The task:
Which lines belong in the answer? Exactly those from the line containing "Open the Retificadora N - Original dropdown" through the last line of the records below, repeated as written.

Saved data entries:
◇ ◇ ◇ ◇
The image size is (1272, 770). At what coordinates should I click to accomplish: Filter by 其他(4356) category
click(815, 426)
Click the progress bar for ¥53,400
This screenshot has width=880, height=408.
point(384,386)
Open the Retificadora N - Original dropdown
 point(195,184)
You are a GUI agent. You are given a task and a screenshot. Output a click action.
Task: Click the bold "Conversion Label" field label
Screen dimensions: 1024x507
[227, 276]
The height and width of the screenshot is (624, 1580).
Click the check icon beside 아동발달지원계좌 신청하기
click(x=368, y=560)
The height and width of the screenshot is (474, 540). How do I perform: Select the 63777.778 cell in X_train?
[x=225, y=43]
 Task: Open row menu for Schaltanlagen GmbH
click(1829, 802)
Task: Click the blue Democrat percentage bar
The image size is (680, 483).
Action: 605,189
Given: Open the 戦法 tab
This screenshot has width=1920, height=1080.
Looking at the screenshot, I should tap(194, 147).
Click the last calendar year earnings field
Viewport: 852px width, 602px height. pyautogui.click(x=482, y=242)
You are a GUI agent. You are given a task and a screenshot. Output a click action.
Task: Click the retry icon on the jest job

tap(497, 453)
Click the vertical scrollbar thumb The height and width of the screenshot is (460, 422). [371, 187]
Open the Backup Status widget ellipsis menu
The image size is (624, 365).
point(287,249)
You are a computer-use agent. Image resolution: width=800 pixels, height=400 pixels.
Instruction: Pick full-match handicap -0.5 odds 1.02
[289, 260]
◇ ◇ ◇ ◇
Task response:
Open the Retificadora N - Original dropdown
 point(195,184)
You are a GUI agent. You are given a task and a screenshot. Output a click action.
Task: Click the bold "Conversion Label" field label
Screen dimensions: 1024x507
[227, 276]
The height and width of the screenshot is (624, 1580).
Click the check icon beside 아동발달지원계좌 신청하기
click(x=368, y=560)
The height and width of the screenshot is (474, 540). How do I perform: Select the 63777.778 cell in X_train?
[x=225, y=43]
 Task: Open row menu for Schaltanlagen GmbH
click(1829, 802)
Task: Click the blue Democrat percentage bar
The image size is (680, 483).
Action: 605,189
Given: Open the 戦法 tab
This screenshot has width=1920, height=1080.
Looking at the screenshot, I should tap(194, 147).
Click the last calendar year earnings field
Viewport: 852px width, 602px height. pyautogui.click(x=482, y=242)
You are a GUI agent. You are given a task and a screenshot. Output a click action.
Task: Click the retry icon on the jest job

tap(497, 453)
Click the vertical scrollbar thumb The height and width of the screenshot is (460, 422). [371, 187]
Open the Backup Status widget ellipsis menu
The image size is (624, 365).
point(287,249)
You are a computer-use agent. Image resolution: width=800 pixels, height=400 pixels.
Instruction: Pick full-match handicap -0.5 odds 1.02
[289, 260]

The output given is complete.